One caveat he notes: Insurers are lagging behind the gains made by telehealth.

“Insurers won’t pay for telehealth,” he says. “Here we are increasing access by increasing our panels through telehealth. Outcomes are virtually the same [as in clinical exams]. And yet the insurers are not going to reimburse that? Doesn’t make sense.”

But, he adds, “We’re seeing more doing it. It’s definitely where we’re headed.”

Convenience: What I want when and where I want it

Previously, the role played by convenience in the access equation dictated that care had to be convenient to the clinician. The clinic health care model requires the patient to come to the doctor, who then sees as many patients as possible in the rabbit warren that is the clinic.

As research has proven that regular medical checkups and access to preventative care lead to better health and lower claims, convenience has become the province of the patient.

Onsite clinics are perhaps the ultimate convenience. The NBGH reports that more than half of its members now have one. The percent has grown from 47 percent to 54 percent in just two years and is expected to reach 66 percent by 2020. That’s because employees use them.

“Onsite and near-site health centers have been shown to improve employee health and well-being, increase access to quality health care, enhance employee productivity, reduce health care costs, and improve employee recruitment and retention,” NBGH says.

Once available only to employees of large employers, companies like Activate Healthcare are opening the onsite clinic doors to small business employees.

The company partners with multiple small employers in a geographic location to build, staff and maintain a brick-and-mortar clinic located close to all employers. In Defiance, Ohio, a small town, nine small employers now share the cost of an employee clinic.

Employees can use the primary care services provided at the clinic free of charge. They are also covered by a “skinny” plan in the case of catastrophic illness or injury. Physicians are paid a salary and do no paperwork. Plan members say they are able to make same-day appointments, rarely have to wait in the waiting room, and get results almost immediately. Debra Geihsler, principal and co-founder, describes the model as “capitated concierge home-type solutions for employees only.”

Co-founder Peter Dunn adds, “Activating the patient is at the center of our model. Activated patients have much better outcomes. But it has to be convenient for them.”

Patient convenience is driving many new products and services. Huge strides have been made in the remote monitoring field. Tytocare offers essentially an annual exam take-home kit. It calls it’s product “a complete virtual visit, including physical exam, designed to replicate a visit to the doctor’s office.”

With TytoCare, doctors can diagnose more conditions more accurately, making the promise of telehealth a reality. Tytocare’s Anu Nadkarni, VP Payer Solutions, says the exam kit was designed to be “almost impossibly easy to use” for the patient. “UX design is really important,” she adds. If people have to struggle to figure out how to use a product, they won’t use it.

“Employees find it is easy to use, they can get the care they need from home, and send the data to their PC. It’s convenient, and that great access to care drives the engagement.”

Yet sometimes, the most powerful telehealth device can be something that fits conveniently in your pocket: your phone.

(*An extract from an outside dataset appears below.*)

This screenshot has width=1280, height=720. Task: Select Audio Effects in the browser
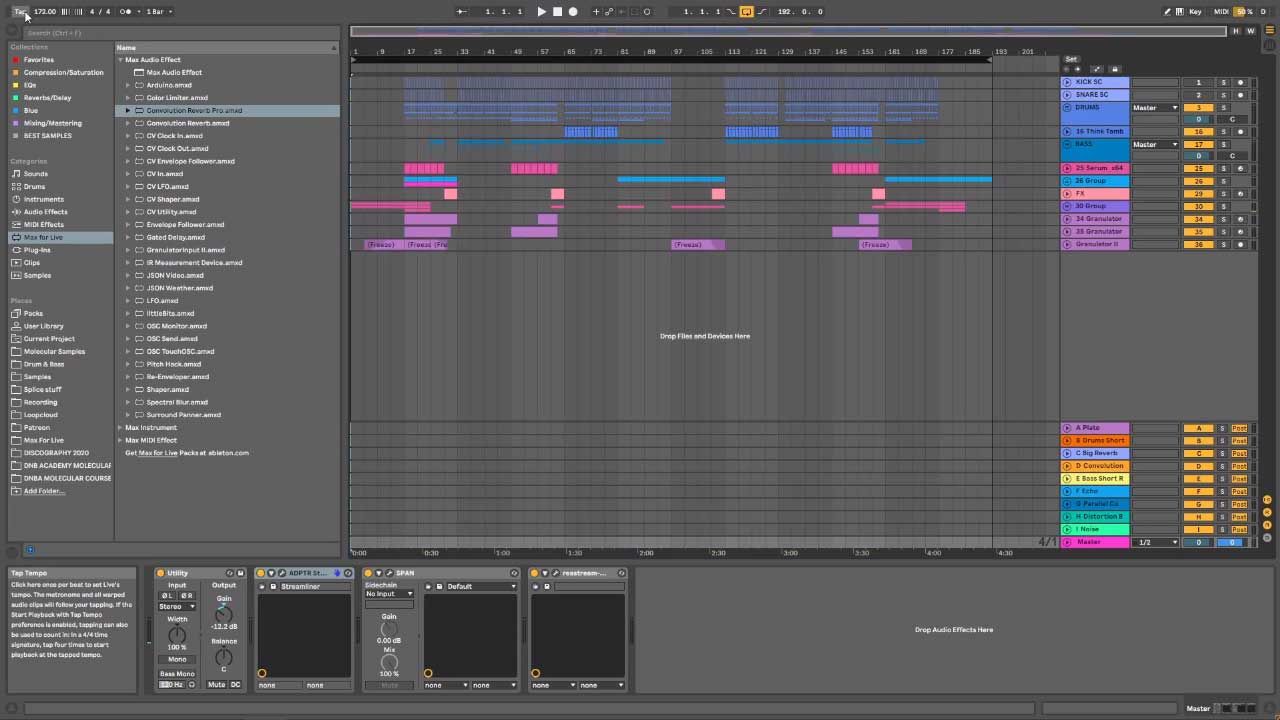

Texas Tech’s Billy Philips says his son, a millennial, recently witnessed “transparency, technology and convenience” in action. A friend had a sore throat and wanted to know if it was strep. His health plan included free telehealth visits. He called his PC and described his symptoms. The PC had him take a photo of his throat with his phone’s camera and send it to him. “Yep, that’s strep!” the doctor said. A prescription for antibiotics was delivered to him.

“He never left the house!” Philips says. “He understood the benefits in his plan and he could afford them. That’s progress!”